- **Exercise requirements**:
A: Please rewrite the passage on distributed training parallelism starting at "In distributed training, there" and ending at "strategies for parallelism.", swapping "strategies" for "approaches".
B: According to the passage on distributed training parallelism, what goes wrong under data parallelism if each device updates its model directly with its own gradients?
:: Document section
In distributed training, there are "Data Parallelism" and "Model Parallelism" strategies depending on whether $$x$$ or $$w$$ is partitioned. In the next section, we will introduce common strategies for parallelism.

### Data Parallelism¶

Data parallelism slices $$x$$, while the model parameter $$w$$ on each device is complete and consistent. As shown in the figure below, $$x$$ is split evenly into two devices by dimension 0, each with a full $$w$$.

In this way, the output on each device is only half the logical output, which shape is $$2\times8$$. The output on both devices combind together to produce the logically complete output. Note that because the data is distributed to two devices, the backpropagation process will get different values for $$\frac{\partial loss}{\partial w}$$, if the models are updated directly using the gradients on each device, it would cause the models on the two devices to be inconsistent, and the training would be meaningless(Which model should be used?).
::::
:: Given data
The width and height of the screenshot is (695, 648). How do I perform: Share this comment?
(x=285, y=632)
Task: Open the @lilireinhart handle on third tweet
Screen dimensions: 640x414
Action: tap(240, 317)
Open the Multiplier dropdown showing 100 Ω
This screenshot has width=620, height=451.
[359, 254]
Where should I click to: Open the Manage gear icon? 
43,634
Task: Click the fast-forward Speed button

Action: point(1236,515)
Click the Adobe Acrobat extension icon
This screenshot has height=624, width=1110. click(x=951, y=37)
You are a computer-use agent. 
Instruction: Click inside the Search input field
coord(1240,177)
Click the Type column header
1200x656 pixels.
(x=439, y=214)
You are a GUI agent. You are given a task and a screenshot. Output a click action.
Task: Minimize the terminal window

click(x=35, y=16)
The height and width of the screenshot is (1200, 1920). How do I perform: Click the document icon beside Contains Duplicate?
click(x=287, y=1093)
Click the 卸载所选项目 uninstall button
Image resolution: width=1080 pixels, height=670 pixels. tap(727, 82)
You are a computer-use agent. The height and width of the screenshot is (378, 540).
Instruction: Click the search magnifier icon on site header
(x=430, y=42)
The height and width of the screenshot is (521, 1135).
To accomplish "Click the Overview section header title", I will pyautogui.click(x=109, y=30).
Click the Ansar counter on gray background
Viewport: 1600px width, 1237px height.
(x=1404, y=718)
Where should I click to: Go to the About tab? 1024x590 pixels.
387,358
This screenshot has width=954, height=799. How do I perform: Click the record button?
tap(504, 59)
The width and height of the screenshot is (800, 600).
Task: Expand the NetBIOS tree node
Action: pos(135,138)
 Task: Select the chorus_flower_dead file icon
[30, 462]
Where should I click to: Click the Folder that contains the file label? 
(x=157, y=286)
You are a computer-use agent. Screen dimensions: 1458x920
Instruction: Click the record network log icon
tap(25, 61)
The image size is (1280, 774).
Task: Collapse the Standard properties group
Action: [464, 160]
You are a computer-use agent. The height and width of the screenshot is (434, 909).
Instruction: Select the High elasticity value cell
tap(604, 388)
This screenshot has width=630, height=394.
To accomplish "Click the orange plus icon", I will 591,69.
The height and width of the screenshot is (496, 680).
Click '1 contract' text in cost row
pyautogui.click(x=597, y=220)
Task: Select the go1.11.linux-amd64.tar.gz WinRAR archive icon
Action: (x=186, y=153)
::::
- **Exercise results**:
A:
In distributed training, there are "Data Parallelism" and "Model Parallelism" approaches depending on whether $$x$$ or $$w$$ is partitioned. In the next section, we will introduce common approaches for parallelism.

B: The data is distributed to two devices, so backpropagation produces different values for the gradient of the loss with respect to w on each device. Updating each model directly with those gradients would make the models on the two devices inconsistent, and the training would be meaningless.